After determining that a Downtown park was the public's favored redevelopment option the Board of Directors requested qualifications for creation of a Master Plan. After a lengthy review process of dozens of submissions the Board of Directors selected the Hargreaves Associates to create the Waterfront Park Master Plan. The Hargreaves plan was chosen as the submission that best connected the city back to its roots along the Ohio River, an example of this is the Great Lawn which actually connects the city grid to the river. The Great Lawn breaks the barrier of I-64 creating an open space between the river and Witherspoon Street.

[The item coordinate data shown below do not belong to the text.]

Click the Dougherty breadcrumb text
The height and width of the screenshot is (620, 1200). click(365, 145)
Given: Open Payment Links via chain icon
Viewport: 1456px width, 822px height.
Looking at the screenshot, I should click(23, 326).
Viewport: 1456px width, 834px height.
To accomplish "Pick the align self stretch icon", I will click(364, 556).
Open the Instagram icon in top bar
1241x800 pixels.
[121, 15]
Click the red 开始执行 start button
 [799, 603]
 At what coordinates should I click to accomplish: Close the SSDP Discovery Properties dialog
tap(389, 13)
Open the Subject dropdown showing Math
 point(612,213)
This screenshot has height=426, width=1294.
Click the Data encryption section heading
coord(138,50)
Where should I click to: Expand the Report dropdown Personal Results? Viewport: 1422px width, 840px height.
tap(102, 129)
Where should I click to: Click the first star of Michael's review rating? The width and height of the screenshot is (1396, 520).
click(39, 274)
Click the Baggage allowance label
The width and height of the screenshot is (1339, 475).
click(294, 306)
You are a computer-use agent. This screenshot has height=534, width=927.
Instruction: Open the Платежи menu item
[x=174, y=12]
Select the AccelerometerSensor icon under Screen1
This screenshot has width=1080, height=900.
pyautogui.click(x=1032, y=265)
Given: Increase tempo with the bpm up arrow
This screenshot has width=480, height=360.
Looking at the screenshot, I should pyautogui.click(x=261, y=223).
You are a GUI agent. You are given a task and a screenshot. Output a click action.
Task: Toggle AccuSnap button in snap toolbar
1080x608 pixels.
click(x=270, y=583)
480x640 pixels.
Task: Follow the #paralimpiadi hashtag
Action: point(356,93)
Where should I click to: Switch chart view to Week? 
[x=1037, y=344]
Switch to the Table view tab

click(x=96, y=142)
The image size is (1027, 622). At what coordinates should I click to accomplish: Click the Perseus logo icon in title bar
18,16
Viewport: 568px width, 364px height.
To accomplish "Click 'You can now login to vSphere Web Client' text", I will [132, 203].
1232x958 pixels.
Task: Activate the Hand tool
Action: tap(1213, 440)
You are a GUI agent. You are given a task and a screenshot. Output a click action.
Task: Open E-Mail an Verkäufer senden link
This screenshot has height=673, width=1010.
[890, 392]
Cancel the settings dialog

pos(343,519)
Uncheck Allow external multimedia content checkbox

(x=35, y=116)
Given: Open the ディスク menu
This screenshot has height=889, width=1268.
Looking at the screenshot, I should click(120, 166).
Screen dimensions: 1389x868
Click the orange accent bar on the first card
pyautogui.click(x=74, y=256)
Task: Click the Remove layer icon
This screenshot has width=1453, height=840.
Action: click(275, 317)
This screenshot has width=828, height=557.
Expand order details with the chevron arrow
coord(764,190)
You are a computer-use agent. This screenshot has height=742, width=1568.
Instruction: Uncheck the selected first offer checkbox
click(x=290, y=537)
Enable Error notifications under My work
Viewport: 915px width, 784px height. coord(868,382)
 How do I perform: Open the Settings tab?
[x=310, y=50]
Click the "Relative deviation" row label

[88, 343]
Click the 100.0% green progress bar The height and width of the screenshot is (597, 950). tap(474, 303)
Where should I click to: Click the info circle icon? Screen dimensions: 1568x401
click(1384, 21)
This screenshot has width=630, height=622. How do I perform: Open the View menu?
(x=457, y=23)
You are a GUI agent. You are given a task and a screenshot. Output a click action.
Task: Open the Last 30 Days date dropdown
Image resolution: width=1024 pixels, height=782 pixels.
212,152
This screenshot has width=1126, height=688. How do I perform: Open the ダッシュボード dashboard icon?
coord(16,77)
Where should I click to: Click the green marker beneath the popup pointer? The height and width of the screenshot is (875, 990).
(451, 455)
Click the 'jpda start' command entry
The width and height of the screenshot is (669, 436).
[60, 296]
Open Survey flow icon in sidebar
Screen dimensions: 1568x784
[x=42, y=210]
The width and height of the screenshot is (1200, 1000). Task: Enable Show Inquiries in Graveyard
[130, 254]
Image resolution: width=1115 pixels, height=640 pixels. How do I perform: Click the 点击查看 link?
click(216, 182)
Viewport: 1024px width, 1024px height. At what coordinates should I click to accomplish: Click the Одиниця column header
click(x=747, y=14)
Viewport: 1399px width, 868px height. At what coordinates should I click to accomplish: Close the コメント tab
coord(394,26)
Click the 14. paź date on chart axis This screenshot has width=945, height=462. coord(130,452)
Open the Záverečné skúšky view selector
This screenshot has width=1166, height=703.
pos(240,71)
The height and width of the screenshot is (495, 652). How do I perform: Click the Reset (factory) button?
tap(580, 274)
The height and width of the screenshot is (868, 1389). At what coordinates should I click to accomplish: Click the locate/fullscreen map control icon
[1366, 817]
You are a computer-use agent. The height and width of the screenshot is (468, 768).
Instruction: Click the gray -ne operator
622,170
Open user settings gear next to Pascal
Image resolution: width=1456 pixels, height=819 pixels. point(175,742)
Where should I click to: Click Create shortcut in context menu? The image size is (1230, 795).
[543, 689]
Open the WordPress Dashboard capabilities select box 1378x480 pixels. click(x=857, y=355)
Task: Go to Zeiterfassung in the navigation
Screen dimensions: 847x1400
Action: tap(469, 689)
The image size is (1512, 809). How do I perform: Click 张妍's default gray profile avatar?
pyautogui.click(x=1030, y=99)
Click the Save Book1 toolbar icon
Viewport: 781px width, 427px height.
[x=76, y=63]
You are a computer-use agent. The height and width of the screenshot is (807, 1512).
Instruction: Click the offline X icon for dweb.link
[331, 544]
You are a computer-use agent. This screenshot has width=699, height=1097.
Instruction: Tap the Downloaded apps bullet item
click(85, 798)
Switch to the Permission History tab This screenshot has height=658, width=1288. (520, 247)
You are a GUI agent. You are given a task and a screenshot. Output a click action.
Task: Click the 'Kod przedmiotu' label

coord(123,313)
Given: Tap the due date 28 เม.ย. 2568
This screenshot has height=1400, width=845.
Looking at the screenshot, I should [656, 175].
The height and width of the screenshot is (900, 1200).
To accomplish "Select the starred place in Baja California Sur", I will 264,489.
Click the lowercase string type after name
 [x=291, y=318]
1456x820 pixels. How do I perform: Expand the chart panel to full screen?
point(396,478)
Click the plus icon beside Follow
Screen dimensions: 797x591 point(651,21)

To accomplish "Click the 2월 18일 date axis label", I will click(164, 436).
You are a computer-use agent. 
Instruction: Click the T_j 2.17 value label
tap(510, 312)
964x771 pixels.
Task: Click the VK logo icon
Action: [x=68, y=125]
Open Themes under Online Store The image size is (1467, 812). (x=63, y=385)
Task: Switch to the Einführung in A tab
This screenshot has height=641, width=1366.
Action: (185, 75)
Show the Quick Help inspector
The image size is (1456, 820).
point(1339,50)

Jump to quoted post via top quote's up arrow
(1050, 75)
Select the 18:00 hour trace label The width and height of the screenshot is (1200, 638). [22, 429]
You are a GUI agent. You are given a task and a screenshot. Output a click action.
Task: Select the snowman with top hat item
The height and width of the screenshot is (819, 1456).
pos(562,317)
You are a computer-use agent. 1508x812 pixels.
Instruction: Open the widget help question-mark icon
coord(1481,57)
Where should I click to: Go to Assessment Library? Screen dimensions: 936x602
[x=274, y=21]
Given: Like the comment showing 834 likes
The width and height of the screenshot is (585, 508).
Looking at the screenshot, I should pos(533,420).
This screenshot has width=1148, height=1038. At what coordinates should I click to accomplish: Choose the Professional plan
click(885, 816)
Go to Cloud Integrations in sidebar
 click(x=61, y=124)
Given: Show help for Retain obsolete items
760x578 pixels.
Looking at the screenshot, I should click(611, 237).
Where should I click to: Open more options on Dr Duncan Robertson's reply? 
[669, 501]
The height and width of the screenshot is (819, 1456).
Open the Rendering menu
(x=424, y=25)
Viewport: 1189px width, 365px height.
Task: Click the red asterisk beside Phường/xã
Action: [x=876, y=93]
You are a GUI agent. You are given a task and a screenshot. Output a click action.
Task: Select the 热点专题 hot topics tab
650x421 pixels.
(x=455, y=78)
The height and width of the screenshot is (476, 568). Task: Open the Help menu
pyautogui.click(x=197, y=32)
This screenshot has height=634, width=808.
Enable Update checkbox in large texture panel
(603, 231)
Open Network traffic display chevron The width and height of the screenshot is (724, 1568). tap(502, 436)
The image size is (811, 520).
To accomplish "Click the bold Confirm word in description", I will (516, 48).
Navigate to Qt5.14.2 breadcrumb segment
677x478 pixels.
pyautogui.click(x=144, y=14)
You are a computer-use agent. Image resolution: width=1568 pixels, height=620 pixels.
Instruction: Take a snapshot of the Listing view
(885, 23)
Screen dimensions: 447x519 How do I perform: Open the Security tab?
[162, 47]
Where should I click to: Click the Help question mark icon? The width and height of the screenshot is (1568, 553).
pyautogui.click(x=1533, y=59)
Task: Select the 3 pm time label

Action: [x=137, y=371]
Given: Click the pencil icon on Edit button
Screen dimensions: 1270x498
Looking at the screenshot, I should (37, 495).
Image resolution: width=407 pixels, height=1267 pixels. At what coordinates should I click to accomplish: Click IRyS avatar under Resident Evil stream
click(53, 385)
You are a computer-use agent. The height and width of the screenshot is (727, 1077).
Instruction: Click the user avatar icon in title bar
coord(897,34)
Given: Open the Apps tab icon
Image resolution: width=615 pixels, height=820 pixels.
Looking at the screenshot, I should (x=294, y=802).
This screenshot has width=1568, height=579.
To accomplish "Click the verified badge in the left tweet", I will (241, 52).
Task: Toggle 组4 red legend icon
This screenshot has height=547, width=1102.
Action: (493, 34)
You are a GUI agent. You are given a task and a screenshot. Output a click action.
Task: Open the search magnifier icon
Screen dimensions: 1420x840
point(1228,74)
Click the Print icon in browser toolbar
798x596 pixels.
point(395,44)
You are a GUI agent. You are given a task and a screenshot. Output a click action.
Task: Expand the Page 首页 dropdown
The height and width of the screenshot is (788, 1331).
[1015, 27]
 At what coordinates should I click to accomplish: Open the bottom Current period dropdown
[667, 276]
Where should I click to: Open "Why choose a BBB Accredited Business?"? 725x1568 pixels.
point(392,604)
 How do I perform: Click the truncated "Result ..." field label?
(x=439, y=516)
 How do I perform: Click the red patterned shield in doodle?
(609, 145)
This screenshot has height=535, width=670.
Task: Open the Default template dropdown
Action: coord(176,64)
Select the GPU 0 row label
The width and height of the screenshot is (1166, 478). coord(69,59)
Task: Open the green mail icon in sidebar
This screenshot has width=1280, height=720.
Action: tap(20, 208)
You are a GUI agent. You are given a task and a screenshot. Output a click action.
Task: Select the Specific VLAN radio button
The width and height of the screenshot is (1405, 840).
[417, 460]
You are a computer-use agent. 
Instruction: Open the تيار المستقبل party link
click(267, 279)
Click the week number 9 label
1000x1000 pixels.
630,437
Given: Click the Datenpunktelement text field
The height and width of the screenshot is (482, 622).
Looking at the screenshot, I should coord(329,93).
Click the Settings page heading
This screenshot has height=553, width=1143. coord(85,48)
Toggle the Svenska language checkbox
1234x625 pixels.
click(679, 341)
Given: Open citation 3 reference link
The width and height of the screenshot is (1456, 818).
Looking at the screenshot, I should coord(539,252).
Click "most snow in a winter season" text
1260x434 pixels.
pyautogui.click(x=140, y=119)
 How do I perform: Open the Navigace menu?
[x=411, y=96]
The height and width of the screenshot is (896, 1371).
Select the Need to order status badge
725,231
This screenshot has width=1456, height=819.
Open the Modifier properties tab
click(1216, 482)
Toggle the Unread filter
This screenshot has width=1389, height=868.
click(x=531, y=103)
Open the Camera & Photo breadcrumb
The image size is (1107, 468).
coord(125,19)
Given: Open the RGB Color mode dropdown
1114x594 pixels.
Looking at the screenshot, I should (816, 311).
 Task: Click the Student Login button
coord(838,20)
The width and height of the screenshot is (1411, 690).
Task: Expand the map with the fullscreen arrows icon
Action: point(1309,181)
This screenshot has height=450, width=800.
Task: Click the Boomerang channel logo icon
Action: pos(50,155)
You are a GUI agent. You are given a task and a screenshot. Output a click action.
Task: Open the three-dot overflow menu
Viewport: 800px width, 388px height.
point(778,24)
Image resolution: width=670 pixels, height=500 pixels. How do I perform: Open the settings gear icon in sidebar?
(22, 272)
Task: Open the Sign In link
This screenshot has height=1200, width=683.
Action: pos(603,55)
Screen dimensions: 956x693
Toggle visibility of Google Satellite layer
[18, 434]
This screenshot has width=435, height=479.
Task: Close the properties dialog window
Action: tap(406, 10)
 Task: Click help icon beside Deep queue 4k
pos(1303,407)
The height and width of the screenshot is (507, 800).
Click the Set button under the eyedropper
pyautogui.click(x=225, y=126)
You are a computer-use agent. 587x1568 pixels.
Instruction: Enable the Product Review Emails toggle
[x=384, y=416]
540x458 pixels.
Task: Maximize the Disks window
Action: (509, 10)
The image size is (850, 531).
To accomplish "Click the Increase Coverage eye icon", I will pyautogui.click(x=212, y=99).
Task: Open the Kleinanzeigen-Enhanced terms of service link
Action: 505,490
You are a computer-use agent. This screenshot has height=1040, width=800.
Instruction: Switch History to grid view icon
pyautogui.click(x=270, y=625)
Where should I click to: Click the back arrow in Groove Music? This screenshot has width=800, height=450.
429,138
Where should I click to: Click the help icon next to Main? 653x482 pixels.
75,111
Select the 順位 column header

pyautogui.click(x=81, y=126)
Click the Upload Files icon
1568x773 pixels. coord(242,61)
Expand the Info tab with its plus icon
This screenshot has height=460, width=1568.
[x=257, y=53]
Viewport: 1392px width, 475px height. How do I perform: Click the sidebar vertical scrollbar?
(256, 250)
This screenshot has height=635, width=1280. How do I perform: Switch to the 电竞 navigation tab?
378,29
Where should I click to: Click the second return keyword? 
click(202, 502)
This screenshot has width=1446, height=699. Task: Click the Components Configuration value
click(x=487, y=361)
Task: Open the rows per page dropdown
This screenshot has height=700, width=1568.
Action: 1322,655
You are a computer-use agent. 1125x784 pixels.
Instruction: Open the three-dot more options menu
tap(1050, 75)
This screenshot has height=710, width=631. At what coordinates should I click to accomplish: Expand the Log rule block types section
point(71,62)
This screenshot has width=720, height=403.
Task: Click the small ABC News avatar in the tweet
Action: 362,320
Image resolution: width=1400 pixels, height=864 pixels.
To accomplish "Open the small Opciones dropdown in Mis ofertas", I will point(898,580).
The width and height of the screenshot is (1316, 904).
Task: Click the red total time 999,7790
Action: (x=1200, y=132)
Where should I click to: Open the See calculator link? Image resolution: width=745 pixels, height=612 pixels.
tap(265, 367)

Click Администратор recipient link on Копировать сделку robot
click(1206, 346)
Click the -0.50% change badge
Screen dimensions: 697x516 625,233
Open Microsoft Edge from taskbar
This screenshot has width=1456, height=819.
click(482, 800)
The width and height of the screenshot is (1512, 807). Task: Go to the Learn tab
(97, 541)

The corporation's three-part mission includes oversight of the design and construction of Waterfront Park, operation of the park/ event coordination, and park maintenance. WDC also administers design review for properties within the Waterfront District (the Waterfront Review Overlay or WRO District).

==Corporate leadership==
President/Executive Director
- Deborah Bilitski
- David K. Karem (Director Emeritus)

Chairman of the Board of Directors
- Christopher Jones, current chair
- Matt Thornton 2005–
- Ollie Barber 2002–2005
- Charles McCarty 1991–2002
- A. Stevens Miles 1987–1991
- David K. Karem 1986–1987

==Divisions==
- Corporate Operations
- Development
- Events
- Maintenance
- Belle of Louisville

==Waterfront Park==

===Phase I===
Phase I of Waterfront Park, approximately 55 acre, was dedicated on July 4, 1999. The park hosted hundreds of events in its first full season of use, with an estimated total attendance of more than a million people. The park is heavily used on a daily basis, and averages more than 1.5 million visitors per year. Children and families enjoy the Children's Play Area and the new Adventure Playground, while walkers, joggers, picnickers, school groups, and others take advantage of its location along the river.

===Phase II===
Phase II of the park opened on June 10, 2004. Phase II l adds approximately 17 acre, including the Adventure Playground, which opened in July 2003; an esplanade along the river's edge; a cafe plaza where Tumbleweed will open in Spring 2005; the Brown-Forman amphitheater; docks for transient boaters; and an area for a new rowing facility for the University of Louisville Women's Rowing Team, school, and community rowing groups.

====Adventure Playground====
The Adventure Playground is double the size of the Children's Playground (Phase I). The playground includes a large jungle gym play structure and a water play area, complete with water cannons, fish sculptures that shoot water and geysers.

====Phase III====
Construction on Phase III began in September 2005, and fund raising is underway. Phase III covers 13 acre that will include a pedestrian walkway across the river and more lawn areas, tree groves, walking paths, and picnic areas.

==Riverview Park==
Early in 2006 Metro Mayor Jerry Abramson asked The Waterfront Development Corporation to lead the proposed redevelopment of the Riverview Park (known to locals as "The Greenwood Boat Ramp") in southwest Jefferson County. The Waterfront Development Corporation Board agreed and initial design work has begun. The lead design staff on the project has held public meetings as the Master Plan is developed. No date has been set for completion.